Dynamo Eisenhüttenstadt - Kolkwitzer SV 3:4 (2:1).

T: 1:0 Wiegel (5.), 2:0 Glaser (16.), 2:1 Kaiser (42.), 2:2 und 2:3 Specht (55./62.); 3:3 St. Frühauf (73.), 3:4 Altengof (79./Eigentor); SR: Matschullis (Grünheide); GRK: 50. Weniger (Dynamo); Z: 78; Kolkwitz: Choschzick - Streich, Kaiser, Bagola, B. Goertz, Lehnik, Specht, Helbig, Machate (68. Richter), Grützner (84. Gipp), Zittlau (78. M. Jähne).

Eisenhüttenstadt ging schnell in Front und legte nach, als Torhüter Choschzick den Ball verlor. Unbeirrt spielte der Kolkwitzer SV weiter und kam zu Abschlüssen durch Lehnik und Specht. Eine Flanke Kaisers senkte sich zum 1:2-Anschluss ins Tor. "Hütte" blieb bissig und Choschzick entschärfte eine Großchance. Die Gäste bekamen Oberwasser, als Dynamo durch einen Platzverweis in Unterzahl geriet (50.). Specht glich nach Vorarbeit von Grützner und Zittlau aus und sorgte mit einer noch abgefälschten Bogenlampe für die Führung. Ein verlorener Zweikampf verhalf Dynamo zum Ausgleich, bevor ein Verteidiger eine Flanke Kaisers ins eigene Netz lenkte.

VfB Cottbus - Blankenfelde/Mahlow 0:3 (0:0).

T: 0:1 Kögler (59.), 0:2 Belz (67.), 0:3 Kögler (76.); SR: Schmidt (Berlin); Z: 36; VfB: Conrad - Rinza, Lorenz, Stahn, Wadsack (78. Haupt), Troppa, Pastowski (58. Schöngarth), Afzal (88. Peter), O. Weber, Babbe, Otto.

Die ersatzgeschwächte VfB-Truppe machte ihre Sache gegen spielstarke Randberliner gut. Babbe verpasste freistehend die Führung, als der Keeper mit tollem Reflex parierte. Eine weitere Möglichkeit vergab Afzal. Nach der Pause bescherte den Gästen ein Fehler in der Innenverteidigung die Führung. Die Cottbuser fanden nicht mehr zu ihrem Rhythmus. Ihnen fehlte ein Regisseur, während die Mahlower gleichwertige Wechsler brachten. Dem Kräfteverschleiß und der nachlassenden Konzentration geschuldet, schlichen sich individuelle Fehler ein, welche die Preußen zum etwas zu hohen Ausbau des Resultats nutzten.
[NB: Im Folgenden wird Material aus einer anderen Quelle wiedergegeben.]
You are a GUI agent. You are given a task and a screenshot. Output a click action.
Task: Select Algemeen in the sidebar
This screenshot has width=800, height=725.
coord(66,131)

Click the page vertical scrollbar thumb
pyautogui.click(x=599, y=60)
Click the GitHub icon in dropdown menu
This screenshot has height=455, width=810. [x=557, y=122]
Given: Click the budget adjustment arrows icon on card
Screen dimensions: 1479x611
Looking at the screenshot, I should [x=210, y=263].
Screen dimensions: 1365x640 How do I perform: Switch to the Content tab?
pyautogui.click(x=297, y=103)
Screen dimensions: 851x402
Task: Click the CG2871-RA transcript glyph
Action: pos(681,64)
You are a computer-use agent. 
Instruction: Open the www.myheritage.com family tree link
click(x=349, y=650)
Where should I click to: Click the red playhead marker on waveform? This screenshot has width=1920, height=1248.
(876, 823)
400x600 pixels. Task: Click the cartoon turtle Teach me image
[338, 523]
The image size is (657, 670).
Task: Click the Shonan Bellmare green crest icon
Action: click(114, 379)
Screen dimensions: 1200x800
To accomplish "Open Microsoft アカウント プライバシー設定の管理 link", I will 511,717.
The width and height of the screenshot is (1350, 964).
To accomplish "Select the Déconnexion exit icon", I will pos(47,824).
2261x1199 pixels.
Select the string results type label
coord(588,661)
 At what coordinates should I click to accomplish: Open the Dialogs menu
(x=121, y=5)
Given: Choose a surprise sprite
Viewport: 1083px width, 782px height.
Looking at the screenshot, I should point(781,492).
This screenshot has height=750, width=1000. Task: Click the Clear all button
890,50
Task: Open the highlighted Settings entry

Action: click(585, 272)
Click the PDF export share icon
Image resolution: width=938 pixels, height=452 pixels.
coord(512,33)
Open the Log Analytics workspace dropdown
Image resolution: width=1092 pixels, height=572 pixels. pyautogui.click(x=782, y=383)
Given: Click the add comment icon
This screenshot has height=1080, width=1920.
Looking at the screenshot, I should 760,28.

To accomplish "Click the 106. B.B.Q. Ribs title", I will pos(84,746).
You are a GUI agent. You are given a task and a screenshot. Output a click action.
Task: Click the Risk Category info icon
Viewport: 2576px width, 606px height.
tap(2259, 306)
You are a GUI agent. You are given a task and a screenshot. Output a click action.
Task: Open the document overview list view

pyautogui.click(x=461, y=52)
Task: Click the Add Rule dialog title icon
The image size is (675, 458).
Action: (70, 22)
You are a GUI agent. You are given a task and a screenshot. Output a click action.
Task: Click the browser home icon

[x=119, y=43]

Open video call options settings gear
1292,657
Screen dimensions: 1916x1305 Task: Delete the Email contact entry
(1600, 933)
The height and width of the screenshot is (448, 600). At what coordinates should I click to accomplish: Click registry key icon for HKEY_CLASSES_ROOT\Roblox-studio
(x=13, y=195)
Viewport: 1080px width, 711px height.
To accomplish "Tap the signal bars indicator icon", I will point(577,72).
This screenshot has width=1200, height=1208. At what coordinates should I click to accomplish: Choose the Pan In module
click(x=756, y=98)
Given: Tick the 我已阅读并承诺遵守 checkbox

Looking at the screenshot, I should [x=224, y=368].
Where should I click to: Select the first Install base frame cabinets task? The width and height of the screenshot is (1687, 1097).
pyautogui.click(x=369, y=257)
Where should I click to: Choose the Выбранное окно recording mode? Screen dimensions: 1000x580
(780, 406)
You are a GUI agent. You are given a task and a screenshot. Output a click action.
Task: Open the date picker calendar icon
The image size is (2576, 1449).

SG Burg - 1. FC Guben 2:2 (1:0).

T: 1:0 Lehmann (11.), 2:0 Lahr (75.), 2:1 Bieresniwicz (87.), 2:2 Schulze (89.); SR: Alich (Cottbus); Z: 40; Burg: Pöscha - Reinhardt, Schötzigk, Golnik, Valentin, Heumann, Santos Freitas (61. Lahr), Seidel, Lehmann (80. Tornow), Schulisch, Zöllner. Guben: Tzscheppan - Sheriff (76. R. Pietka), Woryta, Nitschke, Bieresniewicz, Rys, Schwärtzke, Löffler, Almoussa (72. Schulze), Swoboda, Piotrowski.

Die Burger versäumten es, ihre schnelle Führung auszubauen. Guben war mit Standardssituationen gefährlich. Lahr erhöhte, indem er sich gegen den Torwart durchsetzte. Schötzigk verpasste freistehend die Entscheidung, Gubens Abwehrchef Woryta köpfte an den eigenen Pfosten und Seidel traf nur die Latte. Die Gäste verkürzten nach einem Abwehrfehler und kamen per Freistoß sogar noch zum Ausgleich. Und am Ende hatte die SG Burg noch Glück, dass Piotrowski nur den Torwart anköpfte.